War Correspondent: Reporting under fire since 1914 at Imperial War Museum North

By Richard Moss | 27 May 2011
a photo of two slip on shouder titles bearing the words war correspondent

War Correspondent: Reporting Under Fire Since 1914 at Imperial War Museum North until January 2 2012

Ask Kate Adie, Frank Gardner or Martin Simpson and they will all tell you that being a war reporter will brinsome very close calls. In the case of Gardner, who was shot six times while reporting from a suburb of Riyadh in Saudi Arabia, his call was about as close as it can get.

Now a new exhibition at Imperial War Museum North is exploring the phenomenon of these men and women who risk their lives in search of a story reporting from the world’s war zones.
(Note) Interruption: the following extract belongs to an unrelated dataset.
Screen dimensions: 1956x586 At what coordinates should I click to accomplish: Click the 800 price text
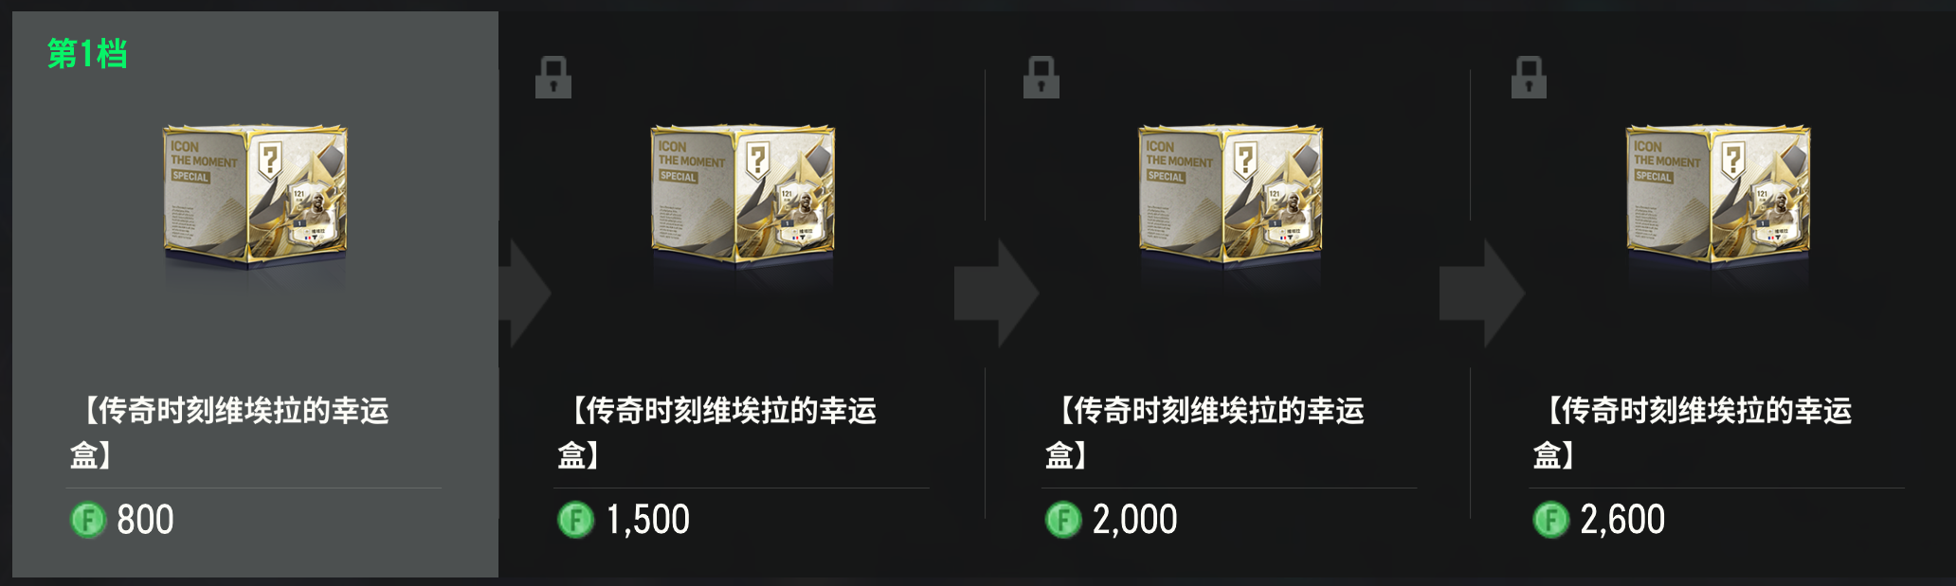145,520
As the exhibition makes plain, being a war correspondent is one of the most dangerous in the world, and also one of the most exciting.

But as it traces this arc of risk taking and exhilaration from 1914 to the present day it takes an in-depth look at some of the most celebrated war correspondents and their experiences - focussing on twelve reporters and the conflicts they covered. Along the way it investigates how the role and perception of the profession has changed over the last century.
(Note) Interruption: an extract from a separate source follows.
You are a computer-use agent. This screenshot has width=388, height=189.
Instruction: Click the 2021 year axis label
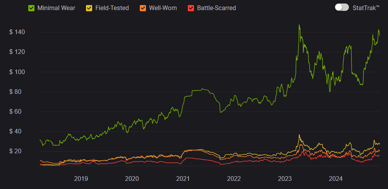pos(182,179)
The life and work of some of the big names of the Second World War are examined such as Clare Hollingworth whose famous eyewitness account of the invasion of Poland was the first British report of World War Two.

a photo of a man talking to a woman in army gear surrounded by soldiers
Kate Adie meets John Major in the Arabian Desert, 1991.© IWM
Similarly the work of Australian Alan Moorhead, whose reports from the North African campaign won him an international reputation, is examined. His African Trilogy remains one of the most respected accounts of the war in the desert.

Clearly for some the role of war reporter comes with the danger of “going native” and in the First and Second World Wars most reporters were indeed clad in khaki – a tradition that in some cases (think Max Hastings) persisted until the Falklands War and was then revived with the embedded reporters of the Gulf Wars.  

This being the TV age, video, audio and stunning imagery is very much the keyword in a multimedia exhibition, but iconic objects also take centre stage.

Visitors will see the infamous burka worn by the statuesque BBC reporter John Simpson in 2001 when he slipped across the border in to Afghanistan. The famous white suit of Martin Bell, which he began wearing as correspondent during the Bosnian War to help him “reclaim his status as a civilian”, is also on show. 

Other personal effects include notebooks, press passes, uniforms, letters and typewriters infused with the battered redolence of the war zone. Jeremy Bowen’s tattered protective helmet can be seen as can the prosthetic leg of BBC producer Stuart Hughes whose own leg was amputated below the knee after he stepped on a mine during an incident Northern Iraq in 2003 that killed a colleague. 

a photo of a man in a white suit being filmed
Martin Bell recording a piece to camera during the first Gulf War© IWM
Kate Adie, a veteran of countless wars, has lent the bullet that ricocheted into her leg as she admired the view from her balcony in Lebanon. She had the offending piece of ordnance attached to a chain as a keepsake.

There is even the chance to take a close look at the Reuters Land Rover hit by a rocket in Gaza in 2006.

But perhaps most telling is the way the exhibition seeks to tease out the personal stories from the reputations and how, despite the incursions of social media and mobile technology, some things don’t change.

As in 1914 reporters still have to make choices about objectivity, danger and censorship and repeatedly put themselves in the line of fire - to bring home the news.